WHAT NEEDS TO BE DONE ->
Return only the number of lines in the entries below that hold the word "button".

[Source data]
*** Begin section ***

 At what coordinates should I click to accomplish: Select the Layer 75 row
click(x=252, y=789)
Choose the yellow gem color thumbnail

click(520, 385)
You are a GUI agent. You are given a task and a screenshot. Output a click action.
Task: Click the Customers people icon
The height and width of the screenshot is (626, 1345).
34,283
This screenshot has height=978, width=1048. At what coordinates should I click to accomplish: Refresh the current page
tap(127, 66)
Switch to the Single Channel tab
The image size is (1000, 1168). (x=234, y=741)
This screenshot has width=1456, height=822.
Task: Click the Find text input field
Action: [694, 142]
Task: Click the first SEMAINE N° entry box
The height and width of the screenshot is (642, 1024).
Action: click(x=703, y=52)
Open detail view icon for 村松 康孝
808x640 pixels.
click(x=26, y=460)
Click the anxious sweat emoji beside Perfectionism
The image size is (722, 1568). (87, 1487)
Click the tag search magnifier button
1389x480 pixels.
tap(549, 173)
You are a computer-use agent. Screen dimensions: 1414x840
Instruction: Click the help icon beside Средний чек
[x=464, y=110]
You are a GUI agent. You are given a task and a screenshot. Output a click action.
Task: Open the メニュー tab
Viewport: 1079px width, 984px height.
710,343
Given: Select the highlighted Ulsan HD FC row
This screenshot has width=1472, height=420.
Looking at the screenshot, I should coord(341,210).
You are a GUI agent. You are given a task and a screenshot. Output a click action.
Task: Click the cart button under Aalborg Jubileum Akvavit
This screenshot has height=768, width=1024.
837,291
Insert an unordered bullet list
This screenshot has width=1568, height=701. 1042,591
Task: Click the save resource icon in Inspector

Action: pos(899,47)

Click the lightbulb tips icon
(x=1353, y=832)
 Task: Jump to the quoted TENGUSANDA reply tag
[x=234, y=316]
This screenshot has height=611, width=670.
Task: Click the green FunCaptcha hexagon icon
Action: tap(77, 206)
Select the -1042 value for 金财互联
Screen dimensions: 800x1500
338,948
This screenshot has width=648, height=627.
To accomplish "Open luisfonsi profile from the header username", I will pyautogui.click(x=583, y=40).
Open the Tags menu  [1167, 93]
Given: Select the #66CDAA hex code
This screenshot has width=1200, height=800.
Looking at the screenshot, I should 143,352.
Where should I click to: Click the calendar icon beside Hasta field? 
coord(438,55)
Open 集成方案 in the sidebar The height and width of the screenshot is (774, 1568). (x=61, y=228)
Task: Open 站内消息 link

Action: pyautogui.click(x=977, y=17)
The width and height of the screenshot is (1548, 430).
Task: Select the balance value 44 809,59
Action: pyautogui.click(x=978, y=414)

*** End section ***

EXPECTED ANSWER ->
2